● **Aim of the task**
Show me every line in the listing that has the word "computer".
........
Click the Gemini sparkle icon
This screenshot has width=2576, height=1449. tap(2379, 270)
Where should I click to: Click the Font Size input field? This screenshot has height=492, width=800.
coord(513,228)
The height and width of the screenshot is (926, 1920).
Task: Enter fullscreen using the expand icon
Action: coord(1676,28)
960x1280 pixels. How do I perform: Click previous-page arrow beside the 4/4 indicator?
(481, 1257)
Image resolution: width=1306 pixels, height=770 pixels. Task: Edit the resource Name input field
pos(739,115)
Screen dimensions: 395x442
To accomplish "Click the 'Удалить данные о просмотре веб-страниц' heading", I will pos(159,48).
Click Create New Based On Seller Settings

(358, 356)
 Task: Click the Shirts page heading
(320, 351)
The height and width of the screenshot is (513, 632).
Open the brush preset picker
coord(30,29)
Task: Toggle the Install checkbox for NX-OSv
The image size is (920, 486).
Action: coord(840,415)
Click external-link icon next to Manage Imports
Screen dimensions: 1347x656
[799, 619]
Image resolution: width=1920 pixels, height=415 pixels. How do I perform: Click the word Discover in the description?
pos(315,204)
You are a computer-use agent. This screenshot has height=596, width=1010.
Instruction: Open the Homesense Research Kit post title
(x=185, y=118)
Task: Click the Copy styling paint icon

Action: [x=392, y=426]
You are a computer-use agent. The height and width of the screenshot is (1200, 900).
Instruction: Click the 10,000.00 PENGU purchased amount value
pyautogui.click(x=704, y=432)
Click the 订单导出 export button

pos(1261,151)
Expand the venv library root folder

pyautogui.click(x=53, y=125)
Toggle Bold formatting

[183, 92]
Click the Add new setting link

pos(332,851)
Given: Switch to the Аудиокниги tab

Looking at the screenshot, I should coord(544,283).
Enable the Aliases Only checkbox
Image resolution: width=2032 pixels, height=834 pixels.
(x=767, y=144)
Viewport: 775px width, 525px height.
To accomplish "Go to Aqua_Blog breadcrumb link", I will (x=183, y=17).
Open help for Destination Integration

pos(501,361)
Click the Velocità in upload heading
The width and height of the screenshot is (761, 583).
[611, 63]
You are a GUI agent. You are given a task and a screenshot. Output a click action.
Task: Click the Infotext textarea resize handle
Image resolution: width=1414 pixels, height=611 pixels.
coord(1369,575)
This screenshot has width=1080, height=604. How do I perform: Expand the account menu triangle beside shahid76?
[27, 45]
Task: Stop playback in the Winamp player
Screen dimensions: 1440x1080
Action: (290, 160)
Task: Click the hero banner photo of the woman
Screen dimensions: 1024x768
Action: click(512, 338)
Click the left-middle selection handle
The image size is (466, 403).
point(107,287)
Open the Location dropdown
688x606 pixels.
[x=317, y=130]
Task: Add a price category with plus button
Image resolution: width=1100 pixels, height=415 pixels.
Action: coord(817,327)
........
● **Solution to this problem**
You are a computer-use agent. This screenshot has height=596, width=1010.
You are a computer-use agent. The height and width of the screenshot is (1200, 900).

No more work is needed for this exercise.